It’s not going to be a good year: “Ten Obamacare Predictions for 2014”
By Dave Andrusko
A colleague at National Right to Life sent me a terrific post that appeared on National Review Online today. It’s titled “Ten Obamacare Predictions for 2014: It’s not going to be a good year for the law.” The analysis’s considerable strengths are not so much that Grace-Marie Turner tells us a lot we might not already know but rather that she pulls it all together in one place in an eminently readable manner.
It would unfair and unnecessary to paraphrase all the fine work Turner did, so let me bundle the ten items into a few categories and encourage you to read the full post.
#1. Many people won’t pay. Some unknown but likely considerable portion of the 2 million or so who selected a private insurance plan before the 2013 deadline won’t actually fork over the first premium payment, which is required before you actually “own it.” [And, oh by the way, some (maybe a GREAT deal) of those who took the first step were not people who lacked insurance to begin with but were people who “have been kicked out of their existing private plans because their policies didn’t comply with the mountain of Obamacare rules, mandates, and requirements.”]
Some/many of those who did enroll and do make the first payment will stop paying along the way because the premiums are huge and the deductibles stunningly high, Turner argues.
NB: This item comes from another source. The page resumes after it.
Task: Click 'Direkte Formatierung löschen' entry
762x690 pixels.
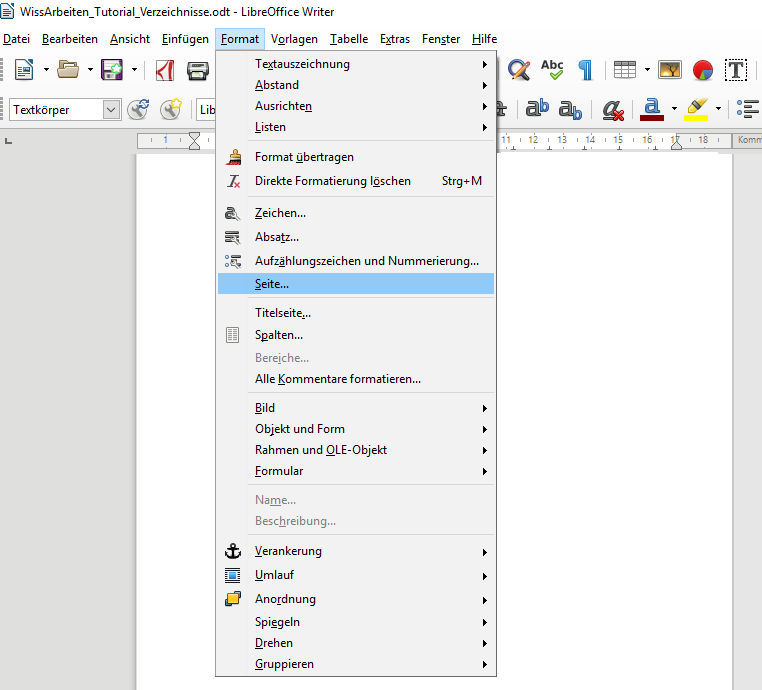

And those who never enrolled will look at those dollar amounts and say they will pay the penalty.
#2. As critics of the critics are wont to say, you cannot categorically state NOW that at the end of 2014 the demographic mix will be heavily weighted toward “older, sicker, and more expensive patients” and not “younger, healthier people needed to offset their elders’ premiums,” as Turner writes. If that does prove to be the case, “This will mean premiums or deductibles will have to be even higher in 2015.”
But I have yet to hear any even marginally persuasive argument showing why this won’t be the case. What I have read is the feeble contention that somehow it won’t really be that bad if far more older people enroll than younger people do, which is preposterous on its face.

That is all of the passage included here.